##### Data section #####
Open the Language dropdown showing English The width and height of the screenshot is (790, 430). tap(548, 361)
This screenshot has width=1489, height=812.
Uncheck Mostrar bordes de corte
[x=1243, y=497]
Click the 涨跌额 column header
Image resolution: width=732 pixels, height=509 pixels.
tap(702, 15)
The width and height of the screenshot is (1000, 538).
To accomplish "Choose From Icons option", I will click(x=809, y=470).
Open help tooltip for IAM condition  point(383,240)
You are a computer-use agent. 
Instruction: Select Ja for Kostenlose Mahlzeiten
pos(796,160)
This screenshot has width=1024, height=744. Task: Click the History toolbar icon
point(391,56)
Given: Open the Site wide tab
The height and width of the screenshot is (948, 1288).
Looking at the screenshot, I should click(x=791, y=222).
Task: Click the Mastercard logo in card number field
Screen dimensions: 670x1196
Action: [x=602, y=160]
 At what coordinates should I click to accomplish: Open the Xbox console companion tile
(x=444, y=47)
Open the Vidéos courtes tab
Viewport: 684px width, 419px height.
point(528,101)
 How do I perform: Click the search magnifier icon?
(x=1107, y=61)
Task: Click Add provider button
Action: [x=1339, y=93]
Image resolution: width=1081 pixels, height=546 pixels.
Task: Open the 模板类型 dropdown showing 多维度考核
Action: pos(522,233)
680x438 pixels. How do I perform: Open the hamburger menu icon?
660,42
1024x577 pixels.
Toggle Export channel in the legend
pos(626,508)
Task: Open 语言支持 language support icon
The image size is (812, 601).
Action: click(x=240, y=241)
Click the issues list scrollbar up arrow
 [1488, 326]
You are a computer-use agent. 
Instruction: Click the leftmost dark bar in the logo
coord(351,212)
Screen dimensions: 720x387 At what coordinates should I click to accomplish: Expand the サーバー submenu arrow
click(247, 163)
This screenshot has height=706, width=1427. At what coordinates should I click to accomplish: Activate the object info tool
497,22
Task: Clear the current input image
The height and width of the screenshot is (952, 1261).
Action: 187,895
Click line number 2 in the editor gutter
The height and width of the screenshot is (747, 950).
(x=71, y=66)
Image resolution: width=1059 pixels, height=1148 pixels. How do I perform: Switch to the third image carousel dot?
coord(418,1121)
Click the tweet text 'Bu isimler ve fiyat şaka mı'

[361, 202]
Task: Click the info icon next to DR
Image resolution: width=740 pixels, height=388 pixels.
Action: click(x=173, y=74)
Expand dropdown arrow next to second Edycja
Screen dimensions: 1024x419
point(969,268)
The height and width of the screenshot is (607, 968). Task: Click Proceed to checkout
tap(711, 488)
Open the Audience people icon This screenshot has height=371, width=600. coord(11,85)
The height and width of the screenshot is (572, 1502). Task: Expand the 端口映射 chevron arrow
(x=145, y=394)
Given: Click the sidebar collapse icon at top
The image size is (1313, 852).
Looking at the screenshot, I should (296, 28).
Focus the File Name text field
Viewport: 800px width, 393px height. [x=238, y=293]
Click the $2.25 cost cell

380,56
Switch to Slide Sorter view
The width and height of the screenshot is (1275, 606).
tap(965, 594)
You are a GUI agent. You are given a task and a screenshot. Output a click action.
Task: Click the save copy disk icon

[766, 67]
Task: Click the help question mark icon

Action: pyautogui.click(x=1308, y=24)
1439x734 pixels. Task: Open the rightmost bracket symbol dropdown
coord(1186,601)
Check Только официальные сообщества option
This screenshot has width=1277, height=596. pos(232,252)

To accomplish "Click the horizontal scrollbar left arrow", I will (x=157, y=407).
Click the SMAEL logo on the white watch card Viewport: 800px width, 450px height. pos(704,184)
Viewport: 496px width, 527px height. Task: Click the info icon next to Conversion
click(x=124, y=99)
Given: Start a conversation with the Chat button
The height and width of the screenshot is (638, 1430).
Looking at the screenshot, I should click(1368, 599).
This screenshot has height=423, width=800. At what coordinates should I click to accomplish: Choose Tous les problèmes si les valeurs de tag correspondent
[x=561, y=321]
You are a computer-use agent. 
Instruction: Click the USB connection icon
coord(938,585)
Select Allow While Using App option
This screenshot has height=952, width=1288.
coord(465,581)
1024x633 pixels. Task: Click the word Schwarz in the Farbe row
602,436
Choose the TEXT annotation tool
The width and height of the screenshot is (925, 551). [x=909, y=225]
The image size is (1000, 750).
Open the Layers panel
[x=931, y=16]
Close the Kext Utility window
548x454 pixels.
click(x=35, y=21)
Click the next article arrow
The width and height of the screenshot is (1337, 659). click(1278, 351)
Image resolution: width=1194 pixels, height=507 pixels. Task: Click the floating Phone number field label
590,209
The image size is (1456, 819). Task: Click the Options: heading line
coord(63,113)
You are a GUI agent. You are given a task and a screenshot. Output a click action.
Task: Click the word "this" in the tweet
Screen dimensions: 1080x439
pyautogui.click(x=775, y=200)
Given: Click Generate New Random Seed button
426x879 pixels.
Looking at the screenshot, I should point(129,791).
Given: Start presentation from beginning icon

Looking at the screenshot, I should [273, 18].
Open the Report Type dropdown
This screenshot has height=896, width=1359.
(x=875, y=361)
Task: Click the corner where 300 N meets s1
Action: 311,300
#####
**Requirement**
Please state how many lines in the records contain the word "card", and give only that number.

**Task solution**
2